Journal of Neurology, Neurosurgery and Psychiatry
- Language: English
- Edited by: Karen Furie

Publication details
- Former names: Journal of Neurology and Psychopathology; Journal of Neurology and Psychiatry
- History: 1920-present
- Publisher: BMJ Group
- Frequency: Monthly
- Impact factor: 7.7 (2025)

Standard abbreviations
- ISO 4: J. Neurol. Neurosurg. Psychiatry

Indexing
- ISSN: 0022-3050 (print) 1468-330X (web)

Links
- Journal homepage;

= Journal of Neurology, Neurosurgery and Psychiatry =

The Journal of Neurology, Neurosurgery and Psychiatry is a monthly peer-reviewed medical journal published by the BMJ Group. It covers research and reviews in the fields of neurology, neurosurgery, and psychiatry. Its editor-in-chief is Karen L. Furie (Brown University).

==History==
The journal was established in 1920 by Samuel Alexander Kinnier Wilson as the Journal of Neurology and Psychopathology. Wilson was the head of a nine-member editorial committee which, besides Wilson, consisted of Thomas Graham Brown, Carey Coombs, Henry Devine, Bernard Hart, Maurice Nicoll, Charles Stanford Read, Roy Mackenzie Stewart, and Charles Symonds. The journal was renamed Journal of Neurology and Psychiatry from 1938 to 1944, and then obtained its current title.

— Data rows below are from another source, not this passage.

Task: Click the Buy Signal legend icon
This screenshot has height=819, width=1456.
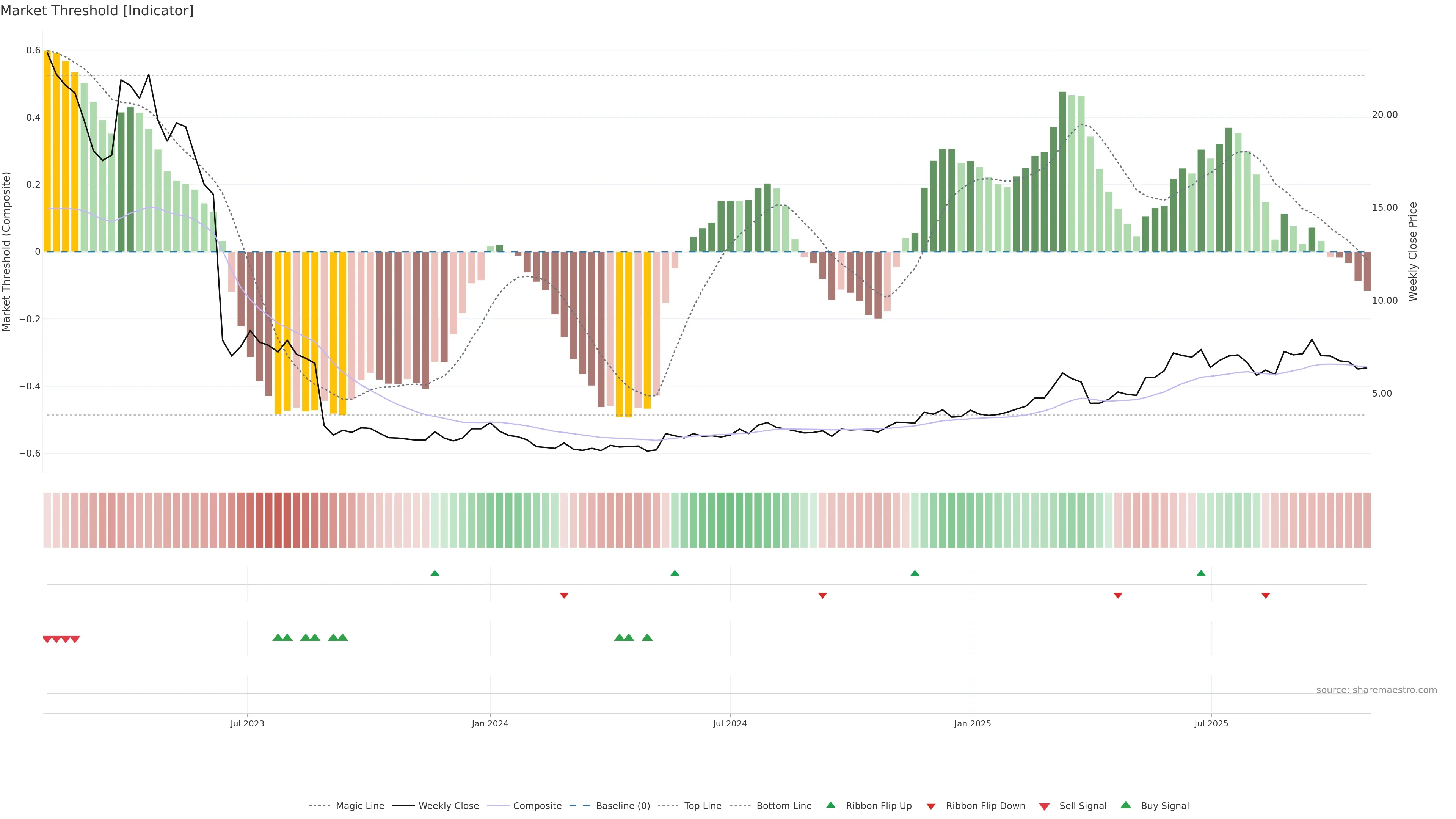Action: (1125, 805)
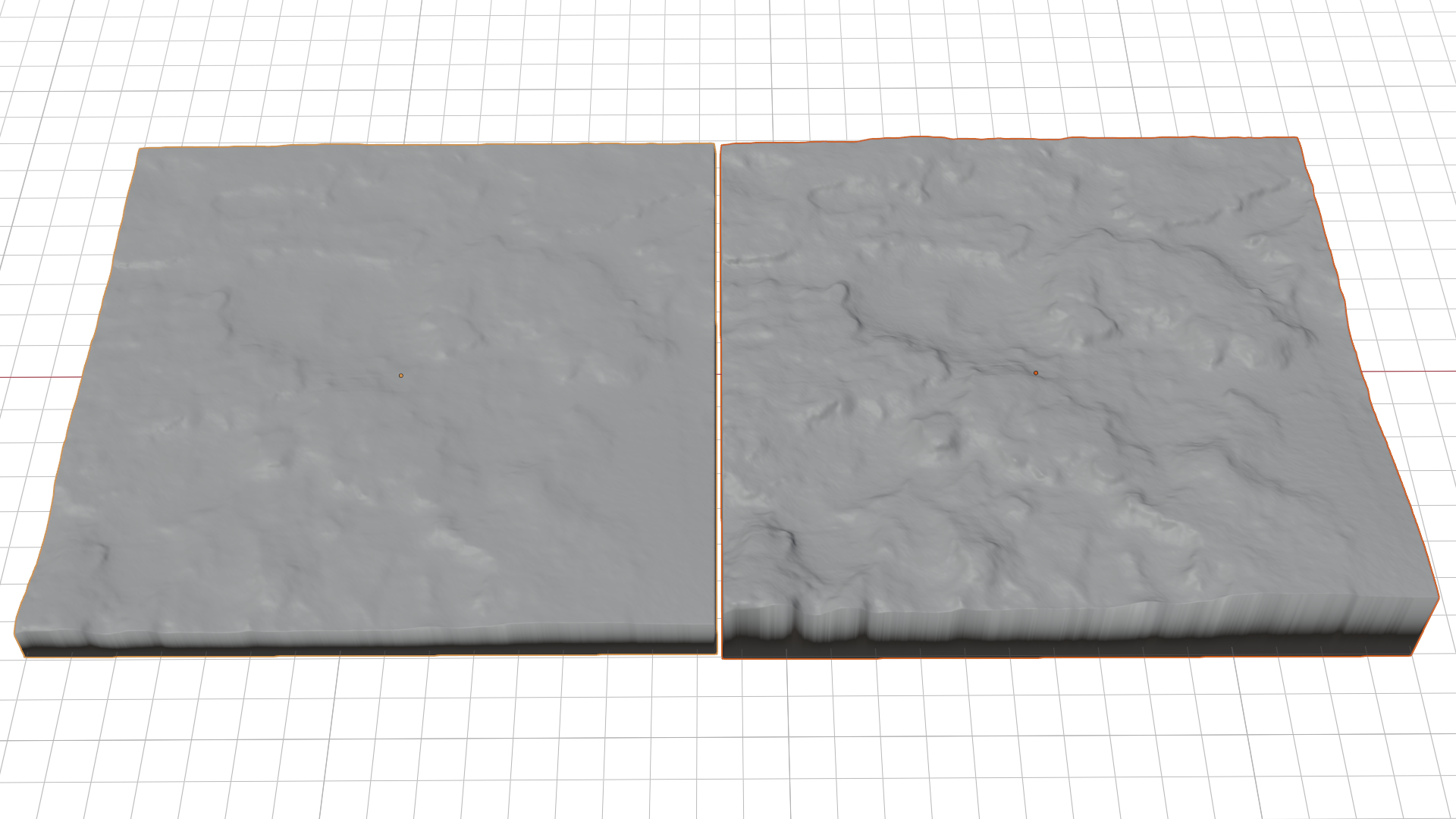This screenshot has width=1456, height=819.
Task: Click the left mesh's origin point
Action: [401, 375]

==Abstracting and indexing==
The journal is abstracted and indexed in various databases, for example, in: Science Citation Index Expanded, BIOSIS Previews, Index Medicus/MEDLINE/PubMed, Current Contents, Scopus, Embase, and CINAHL. According to the Journal Citation Reports, the journal has a 2024 impact factor of 7.8.